2.     “On this day we all pass before You, one by one, like a flock of sheep. As a shepherd counts his sheep…so You review every living being and decree their destiny.

3.     On Rosh Hashanah it is written and on Yom Kippur it is sealed:…who will live and who will die…”

4.     “But Repentance, Prayer and Deeds of Kindness can remove the severity of the decree.”

It is well worth noting that the prayer can be interpreted in two extremely different ways. The first, which I expect was the original, was an almost literal description of the judge sentencing the convicted man. By this reading, G-d judges our deeds, determines whether we will live or die in the coming year, and, indeed, how we will die: “who by fire and who by water, who by sword and who by wild beast, who by famine and who by thirst, etc.” As daunting as the threat of death may be, we can take some comfort in knowing that “Repentance, Prayer and Deeds of Kindness can remove the severity of the decree,” thereby sparing us from death, if not from punishment altogether.

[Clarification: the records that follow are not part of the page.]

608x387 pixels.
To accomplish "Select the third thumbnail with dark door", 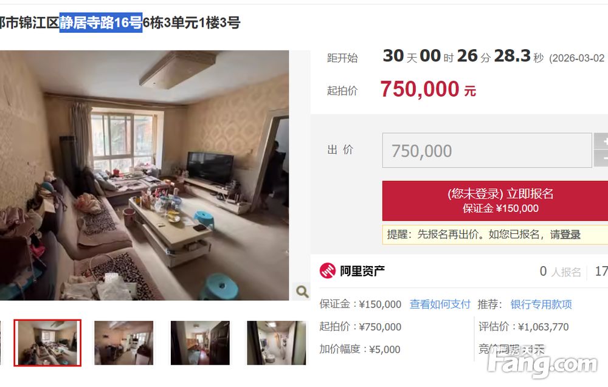I will (x=200, y=343).
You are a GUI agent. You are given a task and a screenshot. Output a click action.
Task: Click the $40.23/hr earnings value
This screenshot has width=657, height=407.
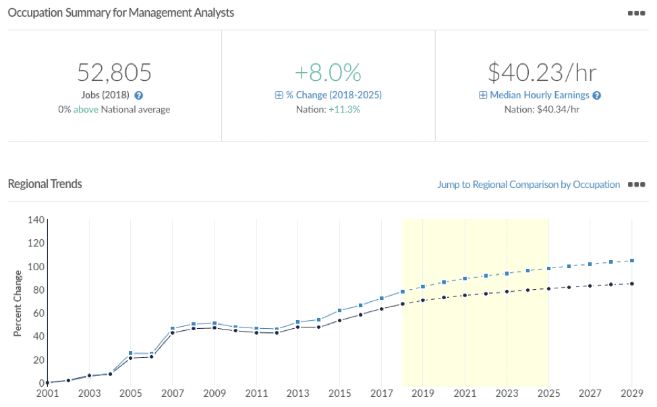[542, 72]
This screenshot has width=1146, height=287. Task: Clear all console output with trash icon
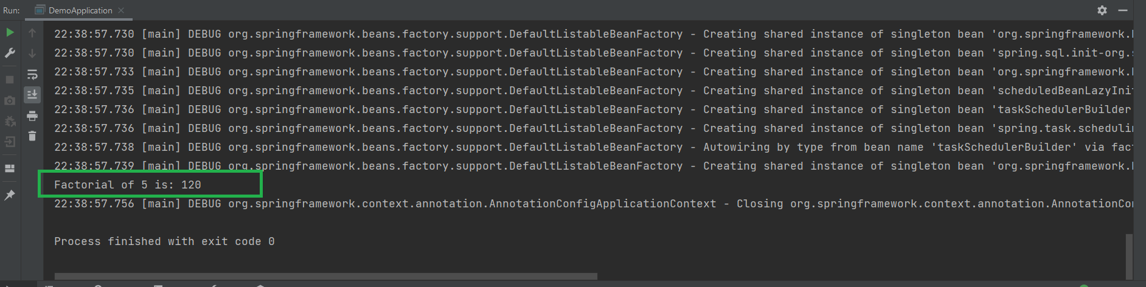(x=32, y=136)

As I mentioned, this was probably the original intent of the prayer, but for us, especially after the Holocaust and more recently October 7, this is a hard prayer to swallow. It is daunting, if not also disgusting, to imagine a G-d who, for whatever reason, decrees that babies should be murdered in their beds and young girls raped to death. With that in mind, there are those who want to omit Unetaneh tokef from the High Holy Day machzor entirely.

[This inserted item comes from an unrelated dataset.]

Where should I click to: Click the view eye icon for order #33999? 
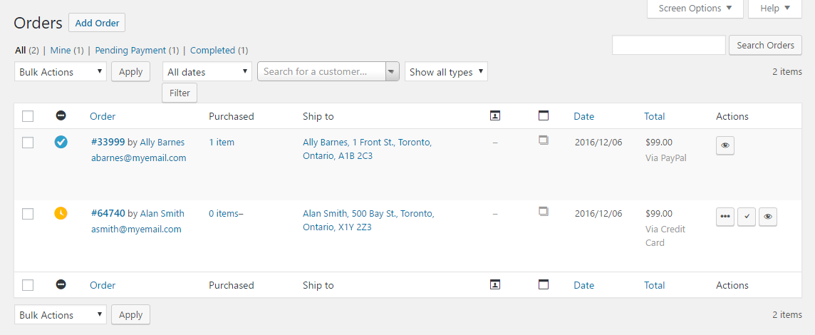coord(725,145)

There is, though, another way of looking at it. One need merely to open a newspaper or turn on the tv to note that people die in grotesque, and often cruel, ways. Famine, whether man made or due to natural disaster, is real. So is war. So are shark attacks and car accidents. We don’t need to imagine G-d as a sadistic puppeteer arranging all these catastrophes to recognize that life is filled with them. So the “severity of the decree” is less a reference to G-d’s vindictiveness than a challenge to the value of our lives. Put it this way: our lives could be snuffed out at any moment. And we are therefore challenged at every moment to demonstrate, and embrace the fact, that our lives are somehow purposeful, that mortality is not synonymous with meaninglessness, that our fragility does not make us frivolous.

 

What a relief it would be to know this! Would this not indeed “lessen the severity of the decree” that we, somehow, sometime, will die? And how do we achieve that sense of life’s meaning? Here’s a suggestion: Repentance, Prayer and Deeds of Kindness.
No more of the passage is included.